*Anweisung a*:
Dupliziere aus der Auflistung die Zeilen beginnend mit der Zeile, die „Select the 全文 search radio button“ enthält, und endend mit der Zeile, die „pyautogui.click(x=729, y=166)“ enthält, beide eingeschlossen und ohne jede Änderung.

*Bereitgestellter Auszug*:
<<<<

Hier gibs gute tipps zum selber abschirmen:

http://forum.digitalfernsehen.de/fo...8874-sat1-pro7-dect-problem-schirmung-co.html


----------



## Atel79 (23. November 2009)

hast du den aktuellen treiber der karte drauf wenn nicht nehm mal den aktuellsten


----------



## Hektor123 (23. November 2009)

Jup, aktuellsten Treiber lad ich immer ausm Netz, bevor ich was installier.

ich nutze jetzt erstmal die Sender aus Österreich, sooft guck ich an meiner TV-Karte eh nicht fern, ist hauptsächlich um Sendungen aufzuzeichnen.
Und dafür reichts


----------



## Terence Skill (23. November 2009)

Auszug aus Wikipedia:

"DECT-Telefone und DECT-Basisstationen können den TV-Empfang bestimmter Kanäle via Satellitenfernsehen stören, wenn die Verkabelung vom LNB zum Receiver nicht ausreichend abgeschirmt ist, da DECT den gleichen Frequenzbereich nutzt, der beim Signaltransport bestimmter Transponder zwischen LNB und Receiver verwendet wird. Bei Analog-SAT-Empfang über Astra 19,2° Ost beispielsweise liegt die Zwischenfrequenz der Sender CNN (1877 MHz) und n-tv (1891 MHz) auf der DECT-Frequenz und die 10 ms langen DECT-Frames können Störstreifen am oberen und unteren Ende des TV-Bildes verursachen. (Die „Taktfrequenz“ von DECT entspricht mit 100 Hz genau dem Doppelten der 50-Hz-Halbbildfrequenz von PAL.) Bei Digital-Sat-Empfang über Astra wird der BetaDigital-Transponder gestört, weshalb die Programme der ProSieben-Sat.1-Gruppe, die diesen Transponder nutzten, seit April 2007 auf einem anderen Transponder abgestrahlt werden."

Quelle: Digital Enhanced Cordless Telecommunications ? Wikipedia


----------

>>>>

*Datensätze*:
<<<<

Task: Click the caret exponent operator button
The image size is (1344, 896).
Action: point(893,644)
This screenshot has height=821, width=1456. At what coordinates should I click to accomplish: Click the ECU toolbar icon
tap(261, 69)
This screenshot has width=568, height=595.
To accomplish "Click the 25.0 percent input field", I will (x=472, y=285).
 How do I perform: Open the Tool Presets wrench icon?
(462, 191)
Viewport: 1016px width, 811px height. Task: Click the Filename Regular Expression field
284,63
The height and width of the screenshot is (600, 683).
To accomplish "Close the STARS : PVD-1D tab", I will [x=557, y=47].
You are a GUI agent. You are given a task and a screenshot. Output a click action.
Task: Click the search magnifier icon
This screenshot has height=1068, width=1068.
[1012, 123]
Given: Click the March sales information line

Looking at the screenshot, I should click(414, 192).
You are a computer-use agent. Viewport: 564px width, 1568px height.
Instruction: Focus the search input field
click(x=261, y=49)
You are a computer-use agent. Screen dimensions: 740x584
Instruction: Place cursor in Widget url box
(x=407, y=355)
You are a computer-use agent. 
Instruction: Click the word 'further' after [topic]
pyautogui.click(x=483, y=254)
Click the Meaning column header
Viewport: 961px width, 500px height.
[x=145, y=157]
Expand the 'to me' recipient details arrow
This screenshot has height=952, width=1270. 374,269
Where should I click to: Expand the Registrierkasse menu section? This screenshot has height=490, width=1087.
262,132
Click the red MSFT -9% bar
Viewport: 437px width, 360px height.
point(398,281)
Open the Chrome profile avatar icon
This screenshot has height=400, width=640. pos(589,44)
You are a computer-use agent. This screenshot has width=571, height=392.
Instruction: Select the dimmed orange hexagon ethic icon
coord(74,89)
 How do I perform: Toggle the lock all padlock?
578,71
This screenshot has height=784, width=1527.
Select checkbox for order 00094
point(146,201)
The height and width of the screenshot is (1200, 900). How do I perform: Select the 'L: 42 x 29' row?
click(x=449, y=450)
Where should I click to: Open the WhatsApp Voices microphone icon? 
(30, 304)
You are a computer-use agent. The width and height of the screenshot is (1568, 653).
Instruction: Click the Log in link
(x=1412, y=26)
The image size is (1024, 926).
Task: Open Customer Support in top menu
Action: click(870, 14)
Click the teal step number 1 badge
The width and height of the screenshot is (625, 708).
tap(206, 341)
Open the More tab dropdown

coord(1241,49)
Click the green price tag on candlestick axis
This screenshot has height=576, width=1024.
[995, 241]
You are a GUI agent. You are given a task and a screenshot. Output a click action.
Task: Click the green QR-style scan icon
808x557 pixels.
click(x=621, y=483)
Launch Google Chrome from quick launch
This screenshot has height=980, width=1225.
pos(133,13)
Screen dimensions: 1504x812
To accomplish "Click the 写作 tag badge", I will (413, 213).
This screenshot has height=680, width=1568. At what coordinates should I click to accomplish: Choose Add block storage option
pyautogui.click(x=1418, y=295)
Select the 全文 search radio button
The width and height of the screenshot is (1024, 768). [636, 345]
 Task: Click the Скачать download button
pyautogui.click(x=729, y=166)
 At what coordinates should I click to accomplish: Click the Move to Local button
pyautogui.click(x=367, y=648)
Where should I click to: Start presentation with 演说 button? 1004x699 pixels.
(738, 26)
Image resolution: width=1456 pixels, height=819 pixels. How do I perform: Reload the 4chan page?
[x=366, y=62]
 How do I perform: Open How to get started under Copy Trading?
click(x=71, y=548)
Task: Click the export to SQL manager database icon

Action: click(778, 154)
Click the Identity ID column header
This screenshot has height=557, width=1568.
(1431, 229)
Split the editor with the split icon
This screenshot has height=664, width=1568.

>>>>

*Anweisung b*:
Schreib aus der Forendiskussion über DECT-Störungen beim Satellitenempfang die Stelle beginnend bei „Jup, aktuellsten Treiber“ und endend bei „Skill (23. November 2009)“ wortgetreu ab.

*Endergebnis a*:
Select the 全文 search radio button
The width and height of the screenshot is (1024, 768). [636, 345]
 Task: Click the Скачать download button
pyautogui.click(x=729, y=166)

*Endergebnis b*:
Jup, aktuellsten Treiber lad ich immer ausm Netz, bevor ich was installier.

ich nutze jetzt erstmal die Sender aus Österreich, sooft guck ich an meiner TV-Karte eh nicht fern, ist hauptsächlich um Sendungen aufzuzeichnen.
Und dafür reichts


----------



## Terence Skill (23. November 2009)